▶ [What is expected]: Return each line of the records below that contains the word "text".

[Stored data]
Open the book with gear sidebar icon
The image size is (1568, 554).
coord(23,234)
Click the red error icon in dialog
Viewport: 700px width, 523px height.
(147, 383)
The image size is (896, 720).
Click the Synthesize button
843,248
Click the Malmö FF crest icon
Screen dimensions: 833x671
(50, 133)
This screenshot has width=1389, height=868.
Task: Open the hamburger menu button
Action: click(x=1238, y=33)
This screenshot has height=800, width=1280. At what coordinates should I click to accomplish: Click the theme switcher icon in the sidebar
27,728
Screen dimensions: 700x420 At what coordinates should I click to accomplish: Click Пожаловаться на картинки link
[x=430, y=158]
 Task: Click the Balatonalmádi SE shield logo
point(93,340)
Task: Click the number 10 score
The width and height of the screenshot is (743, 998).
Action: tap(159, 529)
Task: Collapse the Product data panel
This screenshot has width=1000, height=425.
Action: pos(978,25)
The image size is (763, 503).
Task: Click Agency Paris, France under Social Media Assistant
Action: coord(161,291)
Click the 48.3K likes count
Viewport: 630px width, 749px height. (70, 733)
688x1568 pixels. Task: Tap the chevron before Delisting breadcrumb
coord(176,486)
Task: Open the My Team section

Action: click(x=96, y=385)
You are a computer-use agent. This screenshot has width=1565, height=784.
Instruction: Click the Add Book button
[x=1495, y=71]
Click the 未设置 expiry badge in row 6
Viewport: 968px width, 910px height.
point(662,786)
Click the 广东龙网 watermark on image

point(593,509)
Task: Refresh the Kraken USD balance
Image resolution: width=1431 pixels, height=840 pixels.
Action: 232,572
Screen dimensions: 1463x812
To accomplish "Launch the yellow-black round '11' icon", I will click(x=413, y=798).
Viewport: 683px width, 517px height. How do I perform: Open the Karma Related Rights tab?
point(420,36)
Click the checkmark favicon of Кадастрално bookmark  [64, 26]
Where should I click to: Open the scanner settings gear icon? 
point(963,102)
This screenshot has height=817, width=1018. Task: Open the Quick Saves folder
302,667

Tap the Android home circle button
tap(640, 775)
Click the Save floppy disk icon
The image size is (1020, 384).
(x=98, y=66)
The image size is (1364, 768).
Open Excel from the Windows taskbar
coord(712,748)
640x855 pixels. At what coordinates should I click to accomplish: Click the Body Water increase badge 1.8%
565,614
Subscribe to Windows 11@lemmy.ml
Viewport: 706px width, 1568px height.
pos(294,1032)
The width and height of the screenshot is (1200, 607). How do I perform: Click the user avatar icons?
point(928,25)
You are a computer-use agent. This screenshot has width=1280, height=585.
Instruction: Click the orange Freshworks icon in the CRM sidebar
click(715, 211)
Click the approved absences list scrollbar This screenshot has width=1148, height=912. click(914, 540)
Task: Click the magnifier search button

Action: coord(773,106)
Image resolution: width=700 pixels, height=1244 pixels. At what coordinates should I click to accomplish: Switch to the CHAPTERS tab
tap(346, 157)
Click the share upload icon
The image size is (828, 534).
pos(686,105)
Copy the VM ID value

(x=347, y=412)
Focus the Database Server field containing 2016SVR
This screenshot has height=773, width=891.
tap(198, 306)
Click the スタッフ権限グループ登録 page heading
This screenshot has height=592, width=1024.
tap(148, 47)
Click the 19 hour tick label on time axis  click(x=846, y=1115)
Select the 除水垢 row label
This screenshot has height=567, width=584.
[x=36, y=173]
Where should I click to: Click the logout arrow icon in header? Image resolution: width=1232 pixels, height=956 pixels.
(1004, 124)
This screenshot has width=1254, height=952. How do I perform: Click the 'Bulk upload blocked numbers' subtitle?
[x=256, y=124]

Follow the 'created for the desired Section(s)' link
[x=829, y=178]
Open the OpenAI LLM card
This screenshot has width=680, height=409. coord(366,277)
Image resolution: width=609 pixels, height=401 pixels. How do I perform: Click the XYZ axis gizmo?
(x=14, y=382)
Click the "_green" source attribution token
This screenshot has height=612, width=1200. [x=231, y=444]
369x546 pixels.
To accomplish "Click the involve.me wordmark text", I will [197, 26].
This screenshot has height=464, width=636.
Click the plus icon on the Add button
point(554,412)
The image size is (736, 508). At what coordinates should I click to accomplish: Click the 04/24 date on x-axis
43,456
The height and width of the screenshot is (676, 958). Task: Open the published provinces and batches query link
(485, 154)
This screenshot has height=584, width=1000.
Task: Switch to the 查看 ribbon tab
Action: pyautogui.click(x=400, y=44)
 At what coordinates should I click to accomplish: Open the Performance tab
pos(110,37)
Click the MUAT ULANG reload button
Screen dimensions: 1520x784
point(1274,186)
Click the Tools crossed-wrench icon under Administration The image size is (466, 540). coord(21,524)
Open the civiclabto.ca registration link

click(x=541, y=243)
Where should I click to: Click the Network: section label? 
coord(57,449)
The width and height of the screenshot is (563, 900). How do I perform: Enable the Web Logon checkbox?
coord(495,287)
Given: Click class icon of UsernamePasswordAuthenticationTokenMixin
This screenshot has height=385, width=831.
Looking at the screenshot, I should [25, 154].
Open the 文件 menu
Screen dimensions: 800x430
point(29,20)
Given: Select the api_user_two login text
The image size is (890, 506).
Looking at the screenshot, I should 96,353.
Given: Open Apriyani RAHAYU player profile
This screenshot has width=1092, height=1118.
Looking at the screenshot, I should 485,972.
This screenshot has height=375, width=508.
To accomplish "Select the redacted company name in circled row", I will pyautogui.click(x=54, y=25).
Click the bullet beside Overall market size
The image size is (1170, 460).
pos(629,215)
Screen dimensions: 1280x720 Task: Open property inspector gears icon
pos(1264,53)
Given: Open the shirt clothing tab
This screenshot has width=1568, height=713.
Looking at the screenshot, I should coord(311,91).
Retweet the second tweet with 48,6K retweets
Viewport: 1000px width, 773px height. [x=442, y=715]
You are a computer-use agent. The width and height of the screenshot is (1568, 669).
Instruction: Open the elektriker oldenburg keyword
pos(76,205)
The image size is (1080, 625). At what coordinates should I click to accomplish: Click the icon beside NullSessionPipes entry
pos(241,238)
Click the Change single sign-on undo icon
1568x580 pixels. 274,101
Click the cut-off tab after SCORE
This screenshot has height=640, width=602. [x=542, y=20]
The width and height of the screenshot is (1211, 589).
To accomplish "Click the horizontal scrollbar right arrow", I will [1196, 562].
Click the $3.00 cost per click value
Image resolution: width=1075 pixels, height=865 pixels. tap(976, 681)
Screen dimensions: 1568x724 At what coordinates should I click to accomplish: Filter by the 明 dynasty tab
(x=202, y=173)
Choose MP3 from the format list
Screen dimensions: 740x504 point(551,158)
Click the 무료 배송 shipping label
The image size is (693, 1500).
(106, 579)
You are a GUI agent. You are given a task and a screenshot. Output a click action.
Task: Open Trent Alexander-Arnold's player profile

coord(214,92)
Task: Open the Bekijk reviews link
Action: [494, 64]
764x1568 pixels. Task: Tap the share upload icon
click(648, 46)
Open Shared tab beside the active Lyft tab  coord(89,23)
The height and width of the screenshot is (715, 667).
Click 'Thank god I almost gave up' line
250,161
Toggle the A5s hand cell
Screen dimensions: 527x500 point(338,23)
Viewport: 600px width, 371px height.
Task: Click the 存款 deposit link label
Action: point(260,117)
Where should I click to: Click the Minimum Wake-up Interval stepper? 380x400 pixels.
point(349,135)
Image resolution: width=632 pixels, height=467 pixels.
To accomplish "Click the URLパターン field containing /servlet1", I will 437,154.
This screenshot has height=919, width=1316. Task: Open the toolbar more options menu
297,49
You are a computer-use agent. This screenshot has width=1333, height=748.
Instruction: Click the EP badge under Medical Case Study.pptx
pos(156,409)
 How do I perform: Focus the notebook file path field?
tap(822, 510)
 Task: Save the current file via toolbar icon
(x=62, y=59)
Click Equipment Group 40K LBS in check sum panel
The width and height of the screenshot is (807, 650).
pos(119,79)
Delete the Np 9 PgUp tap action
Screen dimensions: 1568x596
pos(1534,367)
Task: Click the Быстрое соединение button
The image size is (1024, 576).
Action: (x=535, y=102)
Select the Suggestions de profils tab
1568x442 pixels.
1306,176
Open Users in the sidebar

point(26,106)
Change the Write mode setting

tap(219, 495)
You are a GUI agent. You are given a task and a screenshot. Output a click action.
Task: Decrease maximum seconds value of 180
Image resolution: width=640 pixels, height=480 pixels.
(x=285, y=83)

▶ [Task answer]:
To accomplish "Click the involve.me wordmark text", I will [197, 26].
Given: Select the api_user_two login text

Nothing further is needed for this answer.